You can find out more about Amanda and her music HERE.

You can check out Wade Sutton’s company HERE.

  • wiFI

  • This was a great ep btw, keep it up!

  • kbreuner


  • Glad you found it useful, Drew!

  • Raymond Naylor

    Thanks for this podcast. I’ve been producing a YouTube show out of my home for almost 3 years called “The Performing Songwriter”, which is recorded and edited, not live. But, I’ve been thinking about also doing a Facebook Live show and wanted to watch this video blog. A couple of things that I learned I wanted to pass on. First, people really need to pay attention to lighting. I’ve seen a lot of YouTube videos and livestreams where the lighting is poor. It’s not that hard. Even a clip lamp from Home Depot works. Good audio. I do disagree with using the mic in the Iphone, camera, computer, or webcam. People are more forgiving of poor video than they are of poor audio. It seems counter-intuitive with video, but it’s not. An iphone or ipad does not have an “audio in”, but you can use an iRig to hook that up, with a mic or from the board or mixer. If you use a laptop or regular computer, you can hook up both webcam and audio directly into the computer. Definitely use a tripod. Even with a smart phone or tablet, you can get devices that will hold the devices, which can then be put on a tripod or mic stand. Another more advanced thing is to download a free application called “Open Broadcaster Software”. It’s like a mini TV studio where you can use multiple webcams, show video or stills, have opening and closing slides, whatever. There is a learning curve, but it’s not that hard, especially with Facebook Live, as they have a settings template already set up for that.

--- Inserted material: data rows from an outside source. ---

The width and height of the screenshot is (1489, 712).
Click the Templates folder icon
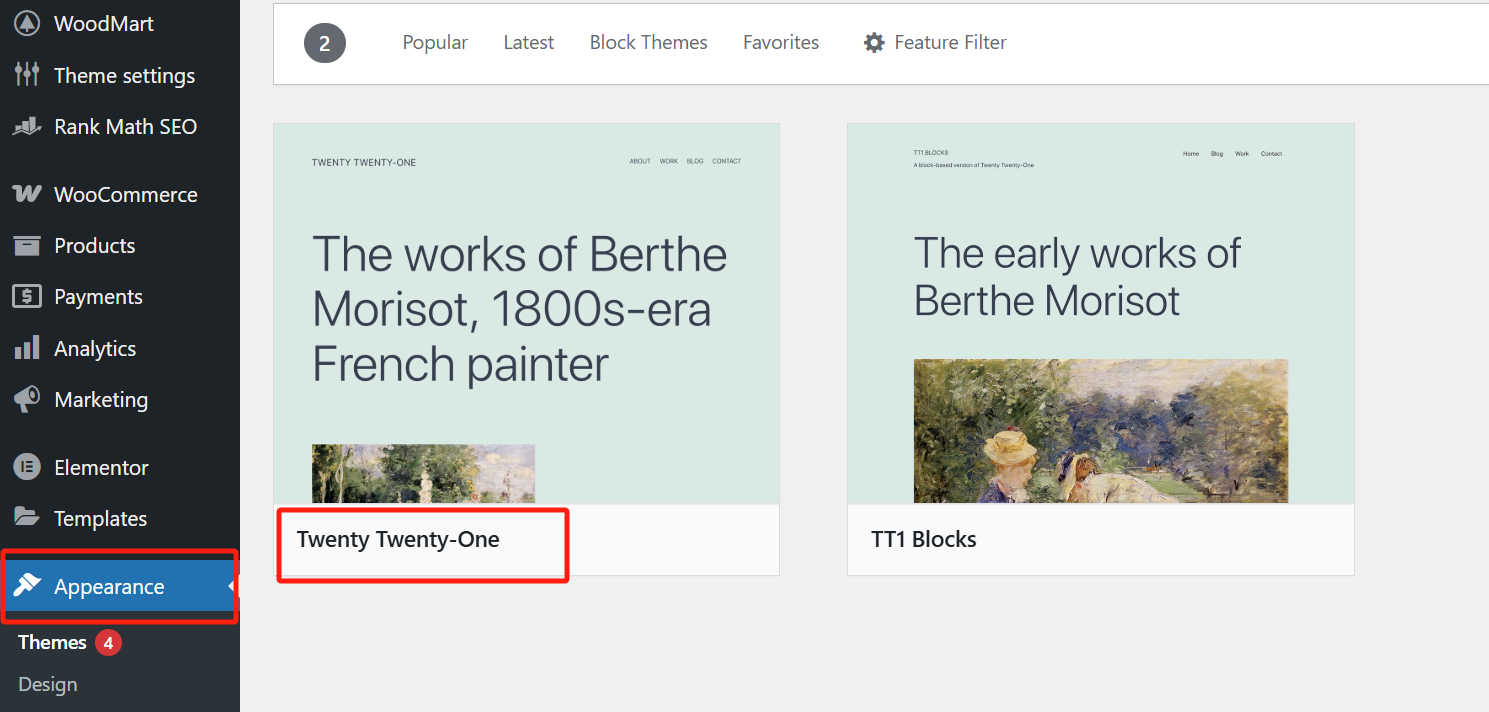coord(27,518)
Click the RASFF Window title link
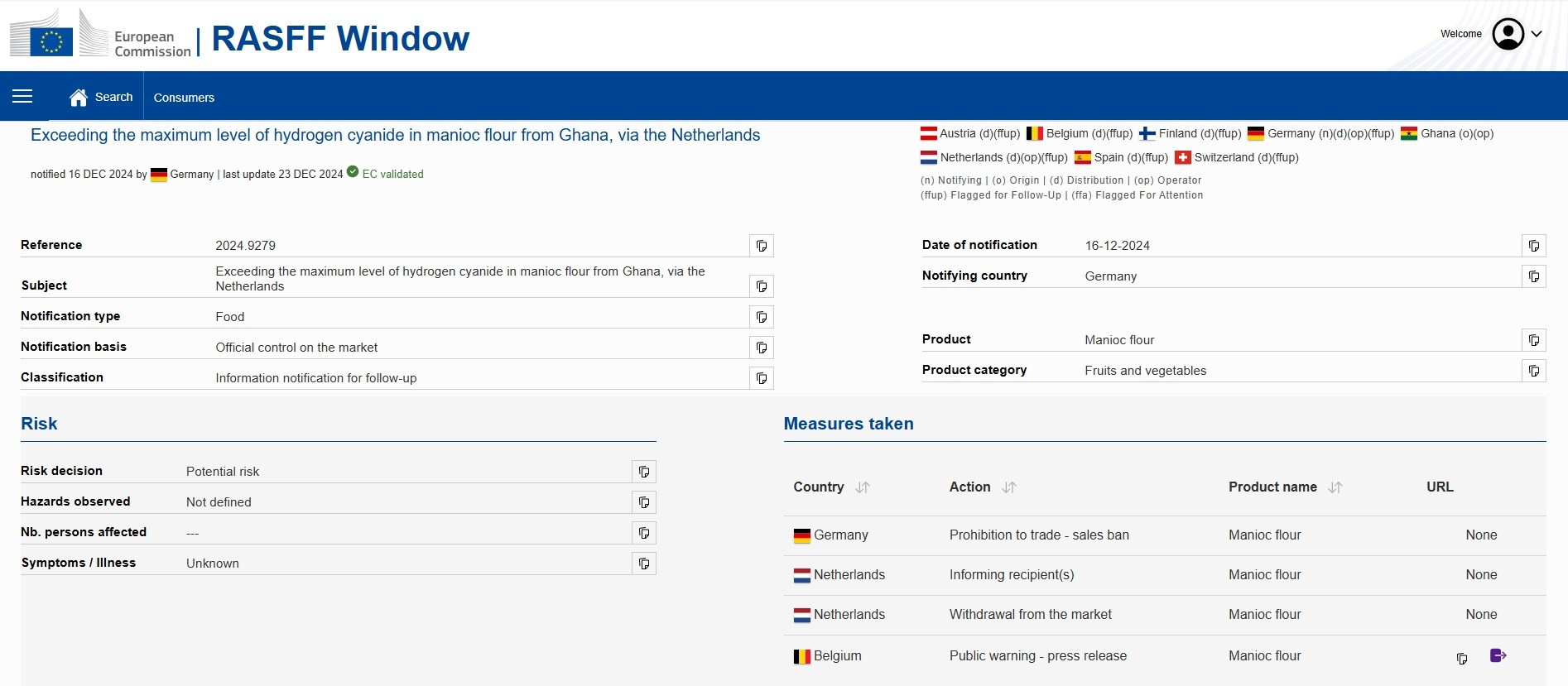 (340, 39)
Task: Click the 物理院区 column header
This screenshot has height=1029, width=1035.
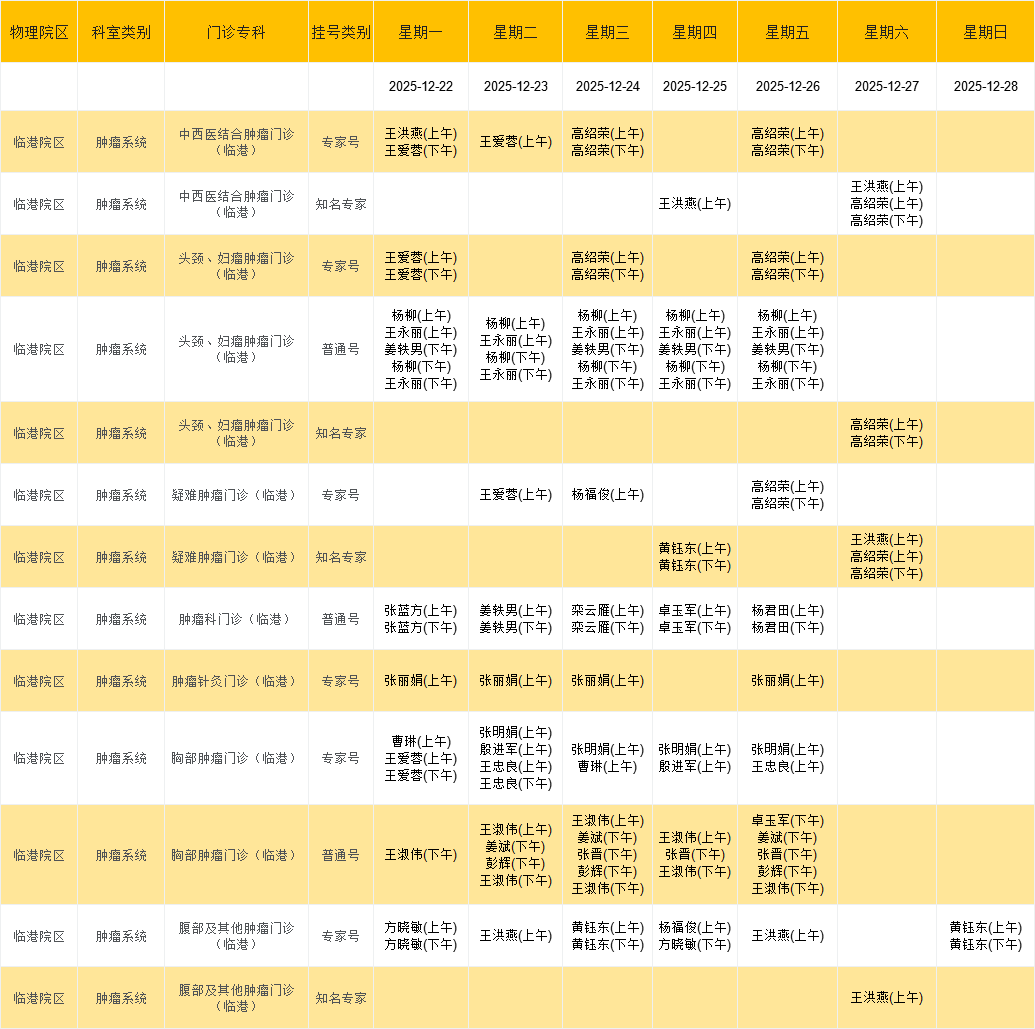Action: (39, 32)
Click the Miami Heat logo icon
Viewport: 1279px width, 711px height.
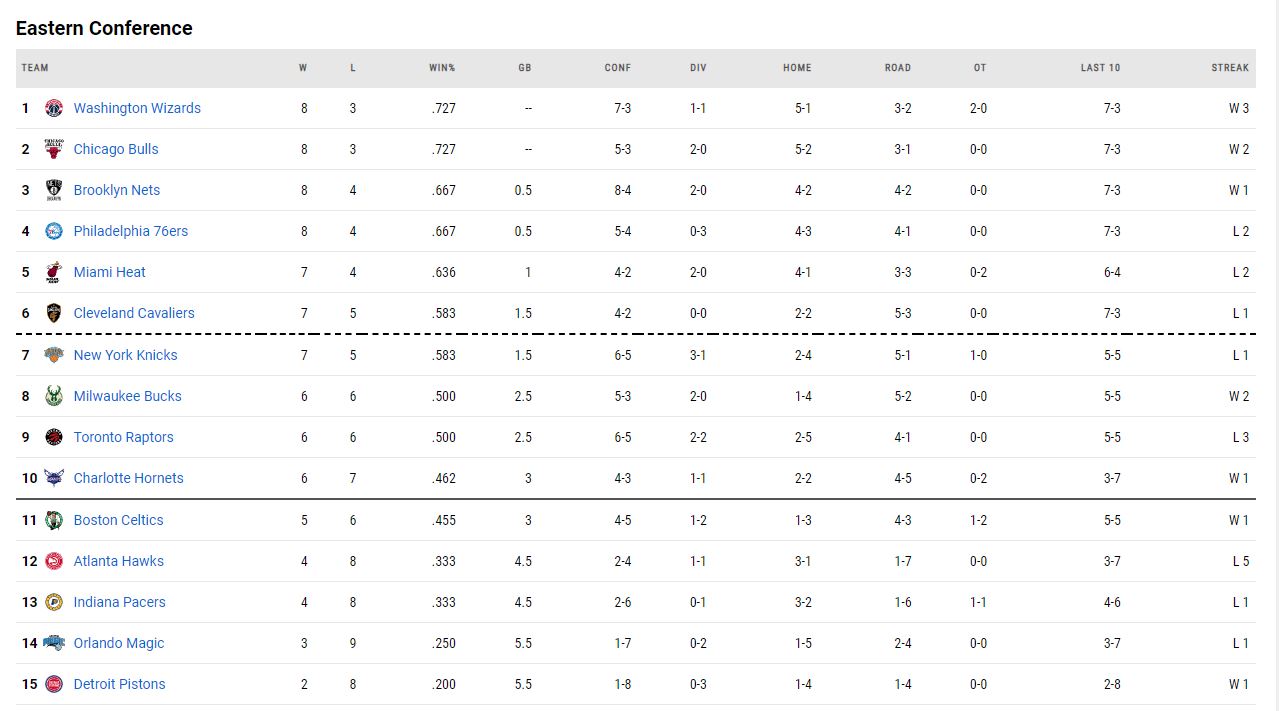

    Anyway, good video blog.

    Ray Naylor, raynaylor.net

  • jiveaces

    You can use the data, if you have good signal but you also run the risk of cell congestion too, especially at large festivals in the middle of a field.

  • jiveaces

    How did you stop the audio from sounding terrible from a moving phone in the crowd?

  • Scott Williams

    Run the audio from your mixing board into the iPhone. That’s
    what I do and it’s clean. Cuts out all the crowd noise too and gives
    you control. Of course you can’t move around much, unless you get a long cable.

  • Scott Williams

    Why not run the audio from your mixing board into the iPhone? That’s
    what I do and it’s clean. Cuts out all the crowd noise too and gives
    you control.

    And WHY vertical video? I do horizontal video on
    Facebook Live (iPhone 6+) and it’s fine. No black bars. It’s the
    preferred way. I hate vertical video (can you tell?)

  • jiveaces

    Ok but wouldn’t that take some fancy hardware and a long cable trailing through the crowd? Can you specify exactly how you get the board audio into your phone please?

  • Scott Williams

    not that fancy at all. I take my 1/4″ stereo outputs and run that to RCA inputs on an interface device like a BEHRINGER U-CONTROL UCA202 ($30 on amazon right now) which then converts the signal to a USB. Take that USB and plug it into a USB / Lightning camera adapter ($40). That goes into your phone. Get the camera adapter that has the power port because it will suck your phone battery fast. So you have to keep it plugged in or use one of those power packs. So for mobile use, not great. But I had thought most of the footage was on stage which you could easily do. Or have the cameraman just right up front. It makes for pristine sound that one of my fans used at a dinner party. And I’m a quiet musician. If you have a loud band the main speakers will probably exceed the limits of the iPhone mic and it distorts, rendering the whole thing useless.

    And I wonder how mobile you could make it. Take the outputs from the mixing board and send it through a bluetooth device to your mobile cameraman armed with the Behringer and power pack.

  • jiveaces

    OK thats very helpful, thank you Scott, I will look into that.

  • Scott Williams

    Sure thing! As musicians we want to give people the best possible sound, and if we have mixing boards why not use that as the audio. And if you want crowd applause, aim a mic at them and mix it in between songs.

  • Scott Williams

    I’m going to try that ‘Open Broadcaster.’ Thanks for that. And also for the suggestion of not using the crappy iPhone mic. There is no need for using that these days.